Passage to read:
***

Method of Manufacturing Motor
[0037] A method of manufacturing the motor 2 will now be described
below with reference to FIGS. 4A to 5C.
[0038] The stator core 32 of the motor 2 is a so-called straight
core composed of the band of the core portions 41, each including a
single tooth portion 32b, connected together via core bending
portions 42. As illustrated in FIG. 4C, the straight core is bent
at the core bending portions 42 to form the substantially tubular
stator core 32. Specifically, an arc length of each core portion 41
is equal, and the band of the core portions 41 is bent at the core
bending portions 42 to form the core back portion 32a.
[0039] FIGS. 4A-4C illustrate a method of forming the stator 31 by
using such a straight core. First, the stator core 32 is
manufactured in the form of the straight core as illustrated in
FIG. 4A. Then, as illustrated in FIG. 4B, the insulating member 34
is put on the tooth portion 32b of each core portion 41, and the
coil wire is wound on the insulating member 34 to form the winding
33. Then, a substantially cylindrical mandrel 45 is placed at a
position corresponding to an inside of the stator 31 in relation to
the stator core 32 with the windings 33 thereon. Then, the stator
core 32 is bent at the core bending portions 42 so that a top of
the expanded portion 32c of each tooth portion 32b is brought into
contact with an outer circumferential surface of the mandrel 45.

***

Data extract:

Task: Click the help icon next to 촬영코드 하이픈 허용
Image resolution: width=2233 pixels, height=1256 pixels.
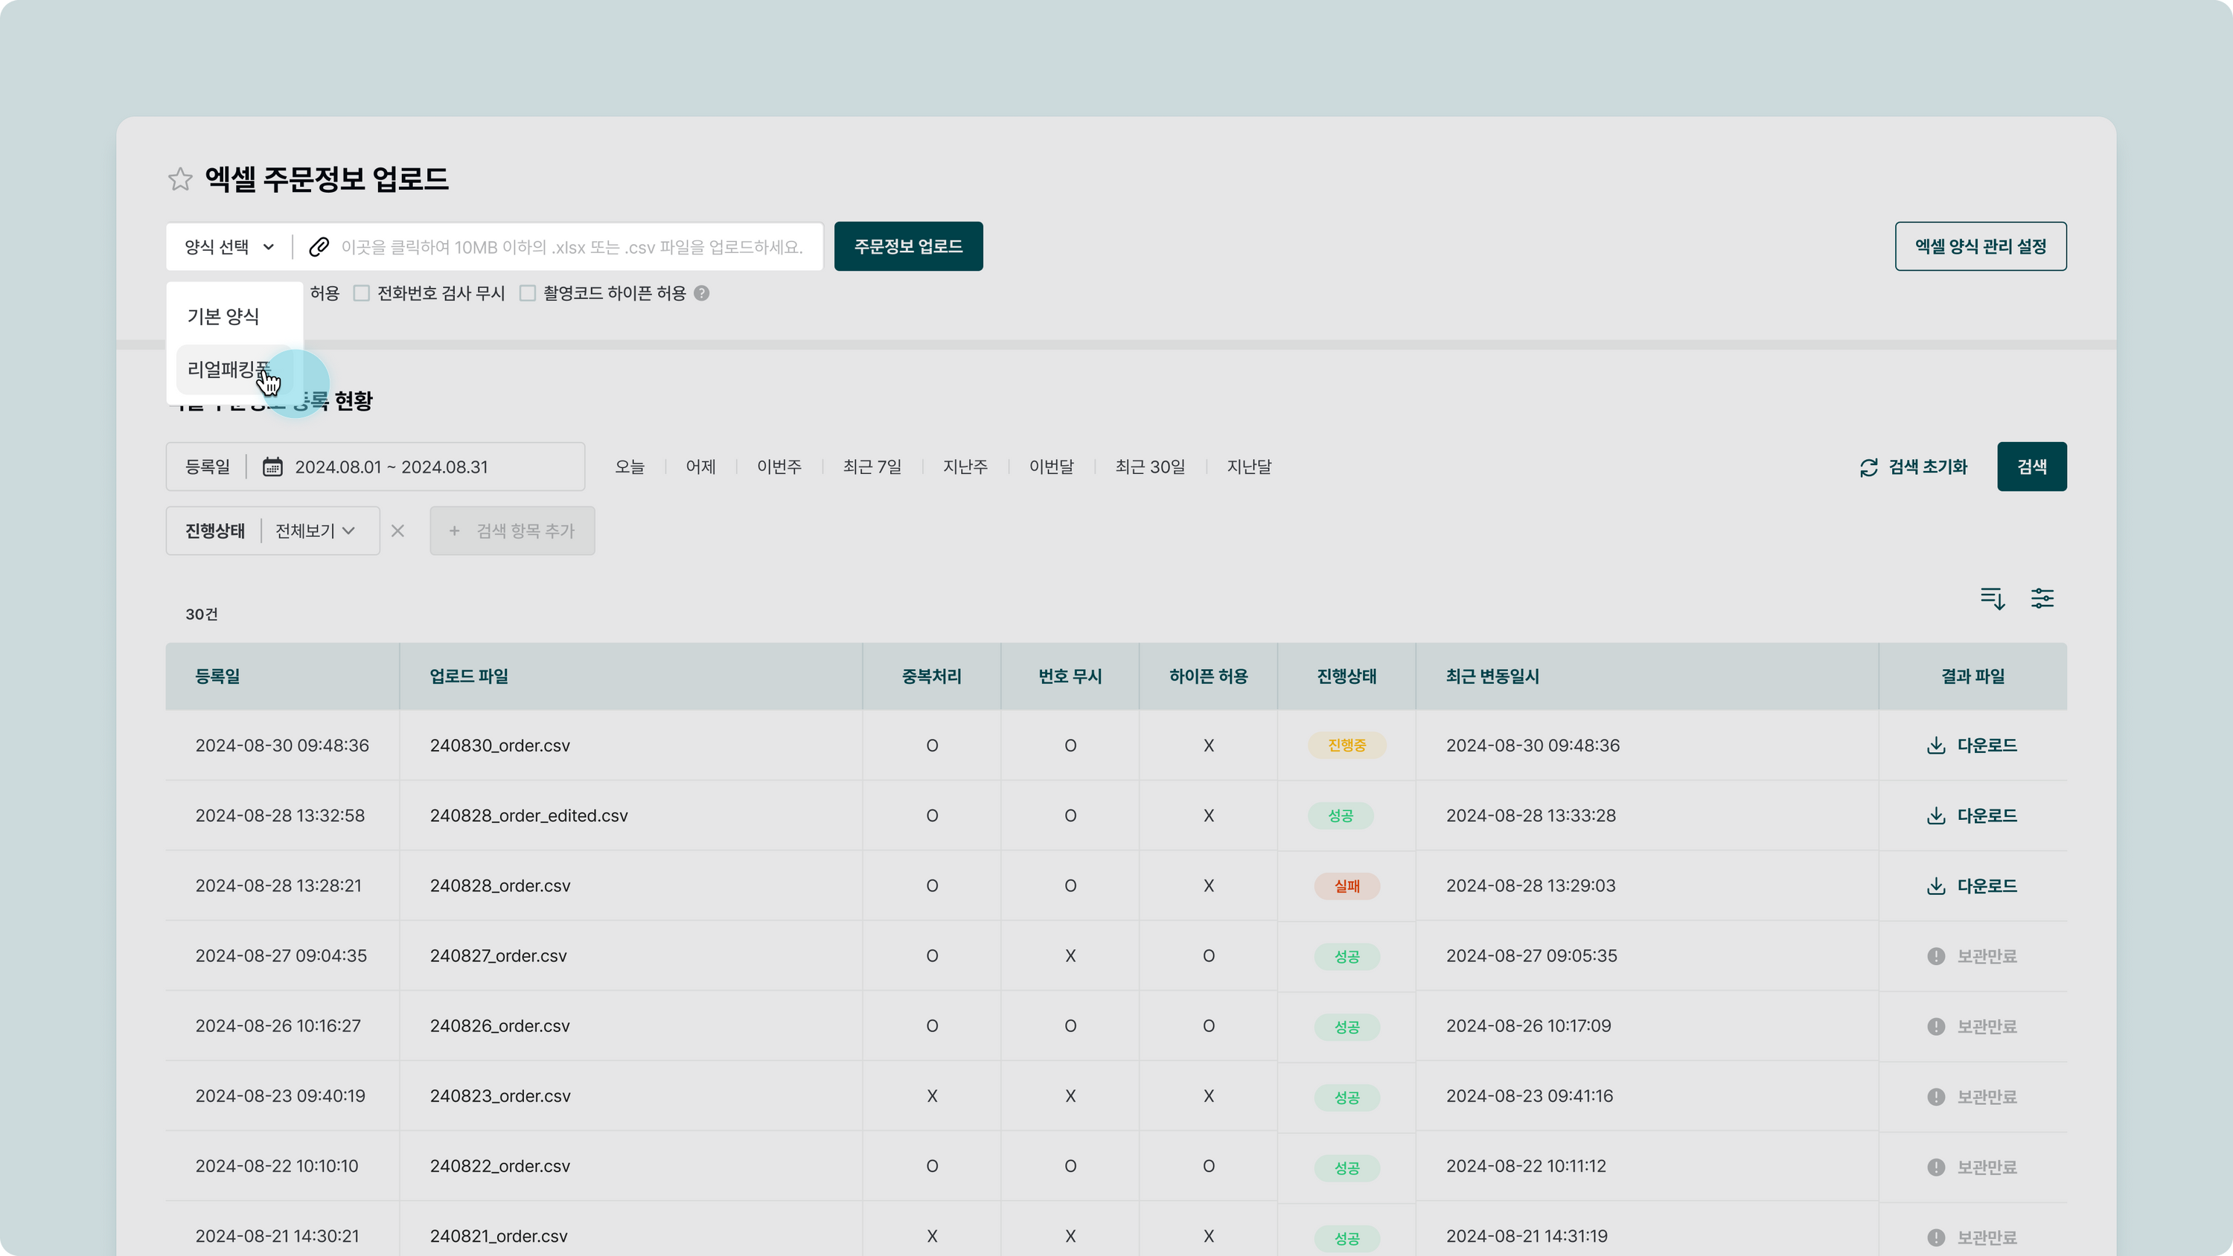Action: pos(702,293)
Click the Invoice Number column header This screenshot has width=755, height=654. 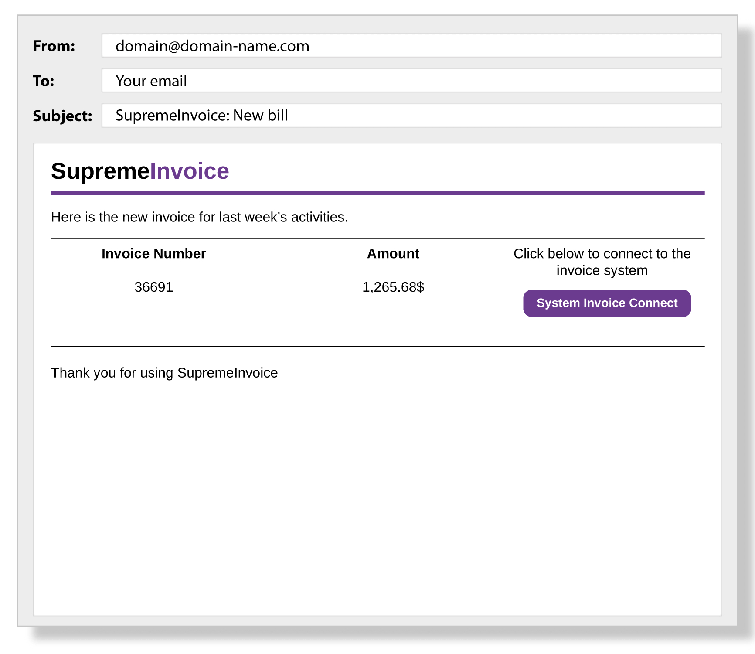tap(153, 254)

***

Task statement:
Quote the motor manufacturing text word for word between "Method of Manufacturing Motor" and "back portion 32a.", inclusive.

Reply:
Method of Manufacturing Motor
[0037] A method of manufacturing the motor 2 will now be described
below with reference to FIGS. 4A to 5C.
[0038] The stator core 32 of the motor 2 is a so-called straight
core composed of the band of the core portions 41, each including a
single tooth portion 32b, connected together via core bending
portions 42. As illustrated in FIG. 4C, the straight core is bent
at the core bending portions 42 to form the substantially tubular
stator core 32. Specifically, an arc length of each core portion 41
is equal, and the band of the core portions 41 is bent at the core
bending portions 42 to form the core back portion 32a.